1779
Forgotten Founders · Episode 18
1734–1817 · Chester County, Pennsylvania · Delaware

Thomas
McKean

He sent the message that summoned Rodney's midnight ride. He moved his family five times in three months to stay ahead of the British Army, ending in a log house on the Susquehanna. He served as Chief Justice of Pennsylvania for twenty-two years, the longest tenure in American history to that point. He died at eighty-three, having spent fifty-six years in public office.

Lived

1734–1817

Summoned Rodney

Delaware vote · July 2, 1776

Chief Justice of Pennsylvania

1777–1799

Primary Sources

6 confirmed

Six primary documents from fifty-six years of public service. The ride he made possible. The fox hunt through Pennsylvania. The Chief Justiceship that lasted twenty-two years. The letter to Adams that tells the whole story in one passage.

01
1734–1765 · Chester County, Pennsylvania · Delaware
The Lawyer Who Served Two Colonies

Thomas McKean was born on March 19, 1734, in Chester County, Pennsylvania. He read law and was admitted to the bar at eighteen, three years below the normal age. He settled in Delaware. Because Pennsylvania and Delaware shared a common executive until 1776, McKean served simultaneously in both colonial legislatures for years. He was a member of the Delaware Assembly, a justice of the peace, and attorney general of Delaware, all before the Revolution changed anything.

02
July 1776 · Philadelphia · Founders Online
Rodney's Ride — McKean Breaks the Delaware Tie

As the independence vote approached in July 1776, Delaware's delegation was split: McKean was for independence, George Read was against it, and Caesar Rodney was away attending to militia matters. If Delaware was to vote for independence, Rodney had to be there. McKean sent an urgent message to Rodney in Delaware to come to Philadelphia immediately. Rodney rode through the night, eighty miles, arriving at the State House the morning of July 2 in time to break the tie. Delaware voted for independence.

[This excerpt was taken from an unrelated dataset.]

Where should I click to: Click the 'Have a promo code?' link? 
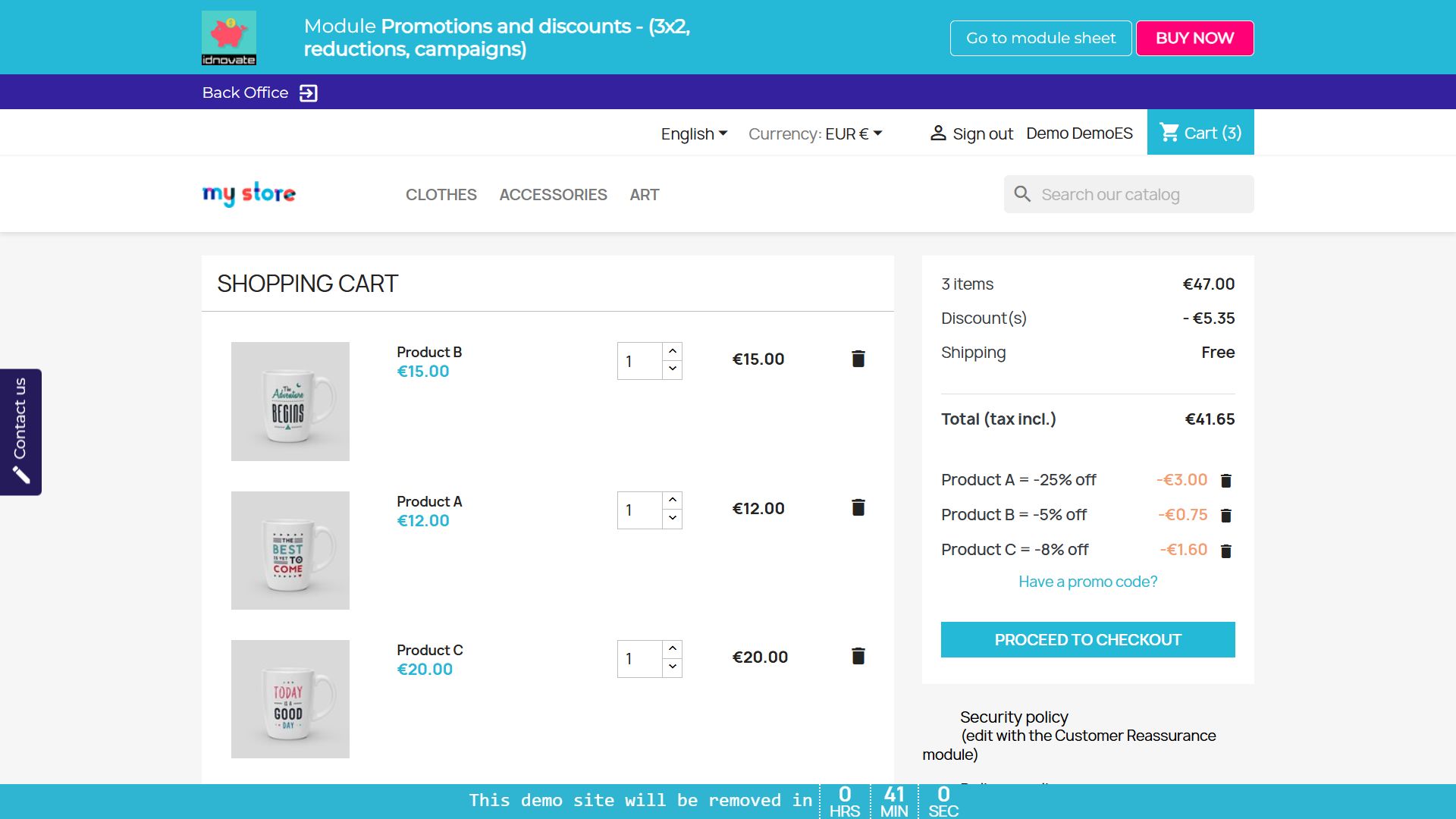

Rodney's ride would not have happened without McKean's message. McKean signed the Declaration, on a date that has never been definitively established, likely in 1776 but possibly later, and his name appears on the parchment.

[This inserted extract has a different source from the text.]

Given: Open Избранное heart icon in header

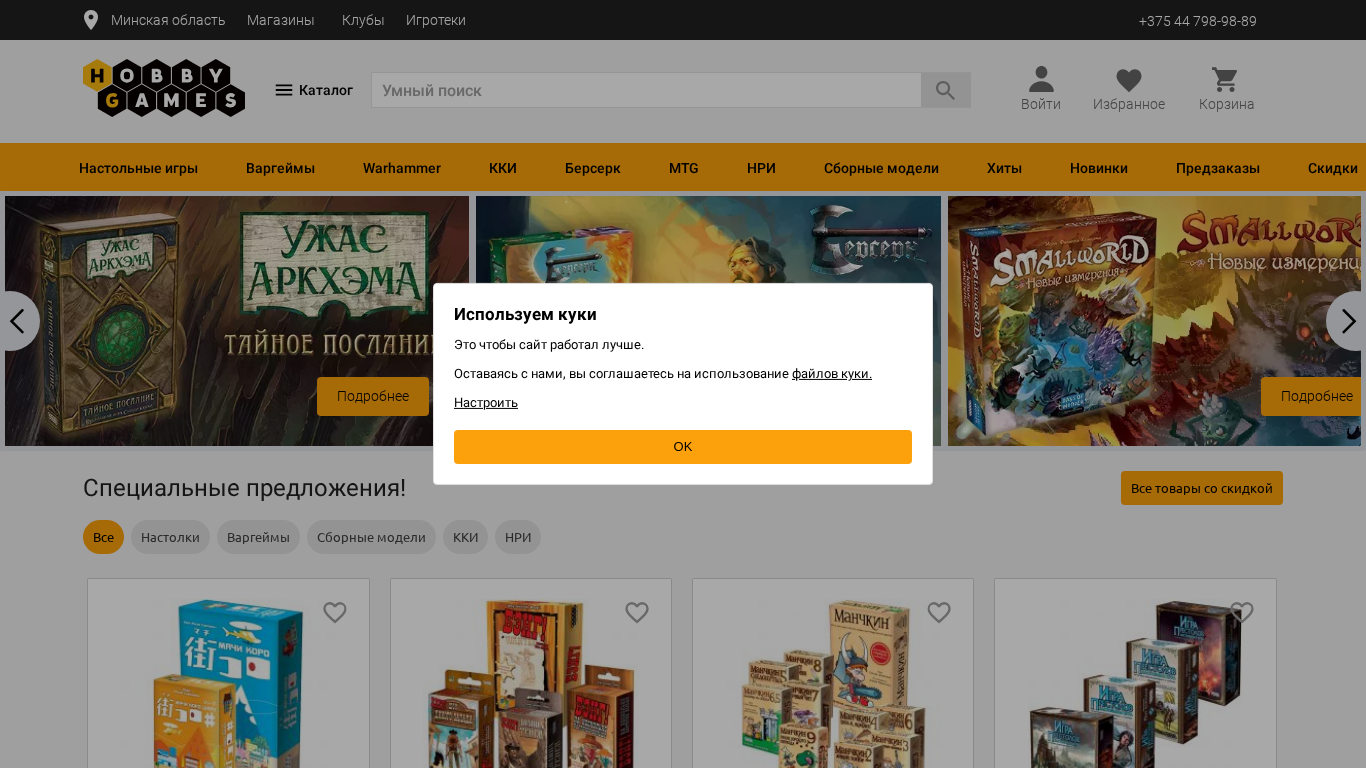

Source note: The McKean-to-Rodney message itself has not been found, but McKean's role in summoning Rodney is documented in the Journals of the Continental Congress and in subsequent McKean correspondence at the Historical Society of Pennsylvania and Founders Online.
03
1777–1778 · Pennsylvania and Delaware · Founders Online
Hunted Like a Fox — McKean's Own Account

During the British occupation of Philadelphia in 1777 and 1778, McKean served simultaneously as President of Delaware and as Chief Justice of Pennsylvania, two of the most demanding posts available, while moving his family ahead of the advancing British Army. He described his situation in a letter to John Adams on November 8, 1779, from Philadelphia. The letter is at Founders Online.

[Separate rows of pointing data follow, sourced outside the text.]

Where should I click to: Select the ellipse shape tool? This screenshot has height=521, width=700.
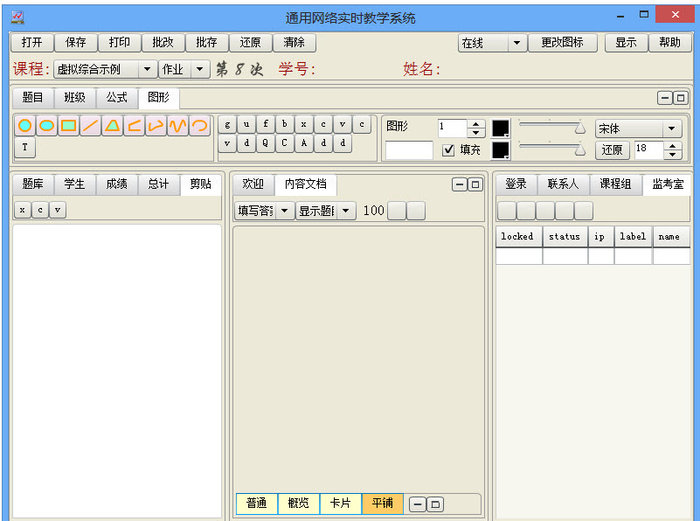click(x=46, y=126)
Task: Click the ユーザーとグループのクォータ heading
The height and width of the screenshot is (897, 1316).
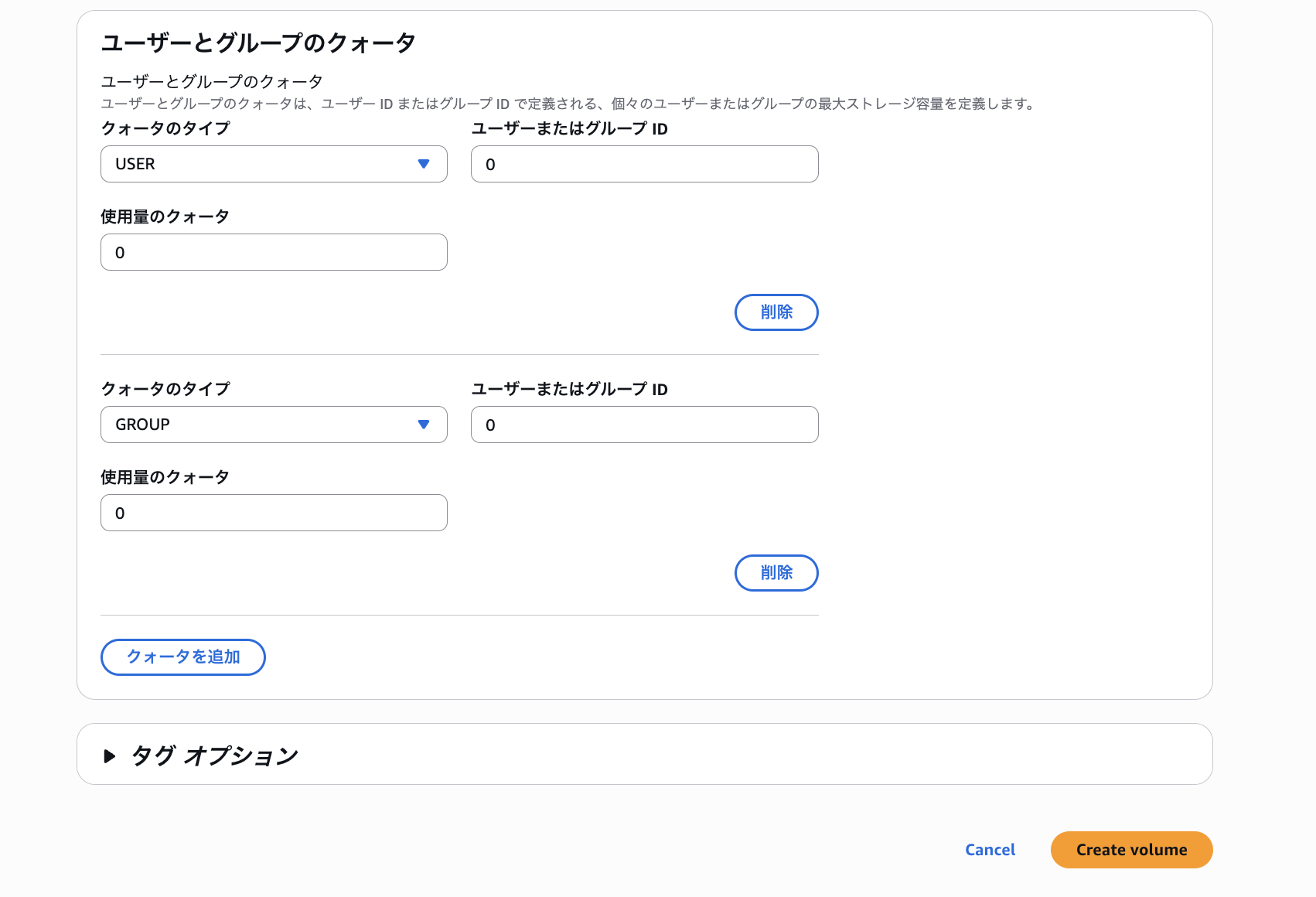Action: (x=258, y=43)
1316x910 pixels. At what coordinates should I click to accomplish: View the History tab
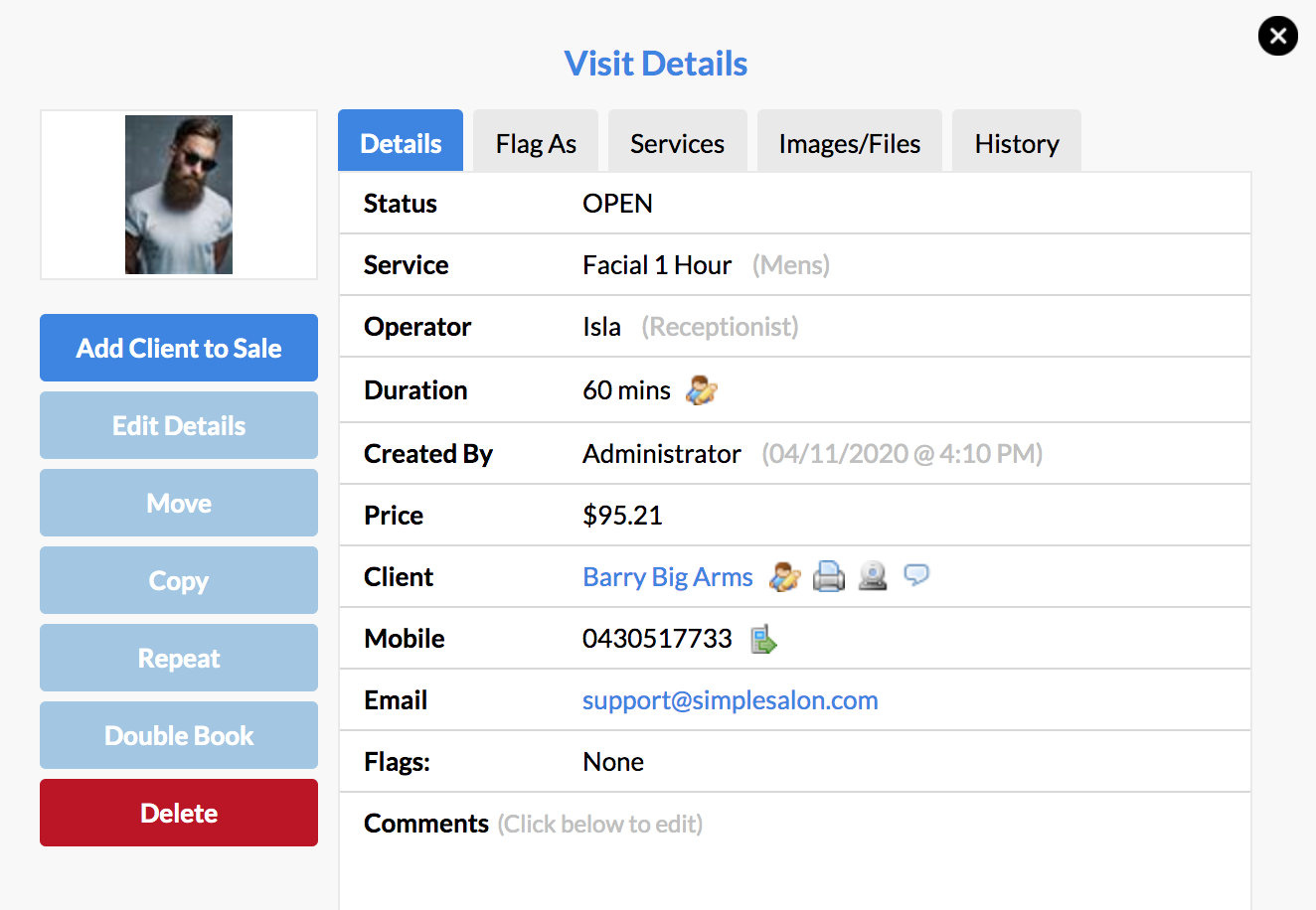point(1016,144)
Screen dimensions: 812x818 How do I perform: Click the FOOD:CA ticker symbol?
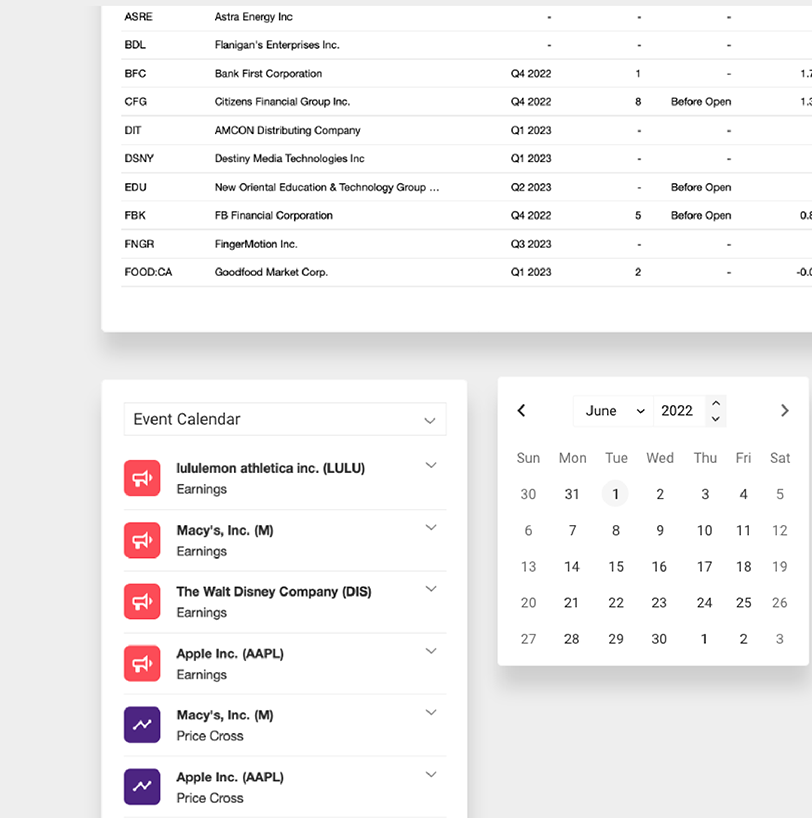point(148,272)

The consequence was to be hunted like a fox by the enemy and envied by those, who ought to have been my friends. I was obliged to remove my family five times in a few months, and at last fixed them in a little Log house on the banks of the Susquehanna above an hundred miles from this; but safety was not to be found there, for they were soon obliged to remove again, occasioned by the incursions of the Indians.

Thomas McKean to John Adams · November 8, 1779 · Founders Online · Adams Papers (Philadelphia: McKean Papers draft at Historical Society of Pennsylvania)Founders Online →
04
1781–1808 · Pennsylvania · Philadelphia
Chief Justice and Governor — The Longest Career

McKean served as Chief Justice of Pennsylvania from 1777 to 1799, the longest tenure of any chief justice in American history to that point. He also served as President of the Continental Congress in 1781, the year the Articles of Confederation were ratified, making him the first person to hold both executive and judicial positions under the Articles.

He was elected Governor of Pennsylvania in 1799 and served three terms, until 1808. His career in public office ran from 1752 to 1808, fifty-six years. He died on June 24, 1817, at age eighty-three.